### Pixel coordinate grounding data

——————

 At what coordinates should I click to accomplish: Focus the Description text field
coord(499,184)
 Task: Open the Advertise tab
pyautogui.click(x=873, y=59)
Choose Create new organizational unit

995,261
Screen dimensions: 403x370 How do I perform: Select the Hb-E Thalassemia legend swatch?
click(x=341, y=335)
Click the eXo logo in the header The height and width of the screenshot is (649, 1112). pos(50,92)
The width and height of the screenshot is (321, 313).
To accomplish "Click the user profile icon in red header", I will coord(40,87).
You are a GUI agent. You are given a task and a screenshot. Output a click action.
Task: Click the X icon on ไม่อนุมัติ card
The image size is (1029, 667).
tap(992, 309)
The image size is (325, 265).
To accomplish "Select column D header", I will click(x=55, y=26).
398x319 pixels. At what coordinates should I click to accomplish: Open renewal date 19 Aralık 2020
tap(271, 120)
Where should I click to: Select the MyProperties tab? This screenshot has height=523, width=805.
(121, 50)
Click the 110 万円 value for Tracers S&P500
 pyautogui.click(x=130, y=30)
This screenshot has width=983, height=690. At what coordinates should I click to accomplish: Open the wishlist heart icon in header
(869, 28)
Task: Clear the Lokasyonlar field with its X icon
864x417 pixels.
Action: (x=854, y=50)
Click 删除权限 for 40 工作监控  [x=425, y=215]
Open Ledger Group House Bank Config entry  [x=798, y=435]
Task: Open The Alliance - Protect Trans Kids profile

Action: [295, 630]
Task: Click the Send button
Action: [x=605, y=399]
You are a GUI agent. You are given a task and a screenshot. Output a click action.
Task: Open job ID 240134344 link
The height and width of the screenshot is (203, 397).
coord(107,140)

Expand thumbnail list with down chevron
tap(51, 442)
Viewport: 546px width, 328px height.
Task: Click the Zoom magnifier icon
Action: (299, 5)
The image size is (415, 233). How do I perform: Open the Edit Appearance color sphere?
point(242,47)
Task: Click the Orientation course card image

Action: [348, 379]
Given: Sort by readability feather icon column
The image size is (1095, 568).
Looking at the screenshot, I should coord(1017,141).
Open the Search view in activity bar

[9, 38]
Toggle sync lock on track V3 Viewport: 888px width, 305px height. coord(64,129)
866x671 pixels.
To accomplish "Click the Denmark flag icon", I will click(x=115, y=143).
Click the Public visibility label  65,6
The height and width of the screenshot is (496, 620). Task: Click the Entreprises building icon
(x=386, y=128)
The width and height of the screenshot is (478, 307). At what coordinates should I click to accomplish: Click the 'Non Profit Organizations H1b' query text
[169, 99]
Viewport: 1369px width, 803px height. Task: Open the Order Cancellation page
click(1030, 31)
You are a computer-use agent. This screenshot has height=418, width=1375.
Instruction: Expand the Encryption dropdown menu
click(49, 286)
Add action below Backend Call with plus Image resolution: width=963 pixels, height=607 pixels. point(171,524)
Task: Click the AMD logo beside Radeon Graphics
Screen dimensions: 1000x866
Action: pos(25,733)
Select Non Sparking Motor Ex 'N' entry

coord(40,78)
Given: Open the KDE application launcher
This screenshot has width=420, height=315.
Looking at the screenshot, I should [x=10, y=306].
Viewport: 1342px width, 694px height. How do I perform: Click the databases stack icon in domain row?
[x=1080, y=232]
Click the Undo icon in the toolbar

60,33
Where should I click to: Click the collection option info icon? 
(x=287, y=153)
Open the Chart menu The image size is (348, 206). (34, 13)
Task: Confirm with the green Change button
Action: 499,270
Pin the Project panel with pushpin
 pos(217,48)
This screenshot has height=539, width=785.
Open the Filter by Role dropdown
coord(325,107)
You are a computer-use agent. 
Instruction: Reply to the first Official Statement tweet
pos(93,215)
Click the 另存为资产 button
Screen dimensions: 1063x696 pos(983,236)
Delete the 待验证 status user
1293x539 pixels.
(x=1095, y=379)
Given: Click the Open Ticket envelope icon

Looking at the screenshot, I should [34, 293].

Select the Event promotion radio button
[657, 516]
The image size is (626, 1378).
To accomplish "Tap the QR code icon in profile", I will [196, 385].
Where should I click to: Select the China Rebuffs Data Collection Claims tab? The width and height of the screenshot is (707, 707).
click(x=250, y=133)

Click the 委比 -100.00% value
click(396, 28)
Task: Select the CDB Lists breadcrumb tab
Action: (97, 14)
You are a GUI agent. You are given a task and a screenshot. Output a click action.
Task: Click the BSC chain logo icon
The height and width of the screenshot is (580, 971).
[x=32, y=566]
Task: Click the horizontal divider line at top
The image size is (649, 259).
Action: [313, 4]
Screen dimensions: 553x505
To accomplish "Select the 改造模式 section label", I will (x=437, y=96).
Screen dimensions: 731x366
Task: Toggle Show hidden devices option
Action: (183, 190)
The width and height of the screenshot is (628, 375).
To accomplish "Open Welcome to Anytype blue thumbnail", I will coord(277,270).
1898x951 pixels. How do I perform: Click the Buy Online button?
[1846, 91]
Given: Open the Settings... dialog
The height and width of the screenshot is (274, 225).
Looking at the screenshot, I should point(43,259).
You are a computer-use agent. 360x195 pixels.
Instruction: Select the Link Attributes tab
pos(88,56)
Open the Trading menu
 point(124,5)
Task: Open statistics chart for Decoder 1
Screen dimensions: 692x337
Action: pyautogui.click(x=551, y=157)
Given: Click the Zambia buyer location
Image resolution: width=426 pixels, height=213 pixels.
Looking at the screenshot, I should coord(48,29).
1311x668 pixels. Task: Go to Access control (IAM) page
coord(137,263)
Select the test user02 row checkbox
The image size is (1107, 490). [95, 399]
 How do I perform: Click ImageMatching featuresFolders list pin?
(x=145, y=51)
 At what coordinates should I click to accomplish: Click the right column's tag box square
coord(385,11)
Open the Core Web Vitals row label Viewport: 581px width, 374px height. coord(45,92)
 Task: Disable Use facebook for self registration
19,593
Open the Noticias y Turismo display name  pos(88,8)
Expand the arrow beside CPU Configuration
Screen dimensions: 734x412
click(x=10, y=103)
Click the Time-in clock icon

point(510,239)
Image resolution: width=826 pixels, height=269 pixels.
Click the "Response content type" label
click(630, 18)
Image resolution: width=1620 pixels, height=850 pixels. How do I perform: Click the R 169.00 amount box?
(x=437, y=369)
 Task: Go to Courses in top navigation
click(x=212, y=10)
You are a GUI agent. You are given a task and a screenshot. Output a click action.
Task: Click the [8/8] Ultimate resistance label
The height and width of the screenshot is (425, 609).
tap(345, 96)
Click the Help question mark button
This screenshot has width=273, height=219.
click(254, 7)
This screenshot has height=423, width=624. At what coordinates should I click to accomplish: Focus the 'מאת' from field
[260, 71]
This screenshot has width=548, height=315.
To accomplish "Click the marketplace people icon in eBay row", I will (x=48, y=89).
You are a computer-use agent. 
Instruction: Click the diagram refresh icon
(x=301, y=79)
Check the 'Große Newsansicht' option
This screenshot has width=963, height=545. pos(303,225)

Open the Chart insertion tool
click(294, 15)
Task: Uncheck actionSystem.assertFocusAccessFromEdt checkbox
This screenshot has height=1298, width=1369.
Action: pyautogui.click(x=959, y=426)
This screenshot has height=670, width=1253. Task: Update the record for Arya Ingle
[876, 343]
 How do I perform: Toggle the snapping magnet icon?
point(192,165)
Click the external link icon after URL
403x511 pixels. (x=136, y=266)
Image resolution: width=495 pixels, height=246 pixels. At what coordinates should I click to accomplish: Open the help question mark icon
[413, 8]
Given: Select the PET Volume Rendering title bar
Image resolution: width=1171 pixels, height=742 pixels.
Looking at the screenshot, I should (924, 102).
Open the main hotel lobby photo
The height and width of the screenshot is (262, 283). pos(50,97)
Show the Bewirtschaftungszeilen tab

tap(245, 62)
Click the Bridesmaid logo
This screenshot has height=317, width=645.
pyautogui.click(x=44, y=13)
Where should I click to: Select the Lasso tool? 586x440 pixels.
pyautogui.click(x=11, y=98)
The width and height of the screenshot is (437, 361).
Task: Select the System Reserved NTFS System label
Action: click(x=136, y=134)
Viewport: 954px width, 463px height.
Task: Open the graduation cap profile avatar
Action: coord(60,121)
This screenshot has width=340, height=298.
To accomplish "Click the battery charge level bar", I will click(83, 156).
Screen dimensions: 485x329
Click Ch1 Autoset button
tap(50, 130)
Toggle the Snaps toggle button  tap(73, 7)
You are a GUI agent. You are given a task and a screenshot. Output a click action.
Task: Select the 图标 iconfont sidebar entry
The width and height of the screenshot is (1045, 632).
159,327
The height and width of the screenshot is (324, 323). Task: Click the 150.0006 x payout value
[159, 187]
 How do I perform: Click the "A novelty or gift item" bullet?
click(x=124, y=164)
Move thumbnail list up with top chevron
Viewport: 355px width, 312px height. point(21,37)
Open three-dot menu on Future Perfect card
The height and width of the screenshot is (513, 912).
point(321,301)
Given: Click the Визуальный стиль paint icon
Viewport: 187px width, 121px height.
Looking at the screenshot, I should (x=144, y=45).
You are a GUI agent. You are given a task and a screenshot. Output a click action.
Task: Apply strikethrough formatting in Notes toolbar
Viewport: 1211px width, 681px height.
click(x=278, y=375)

——————

### YOUR TASK
Nothing but a number is expected: how many lines in the data above hold the word "logo".

### SOLUTION FOR THIS TASK
4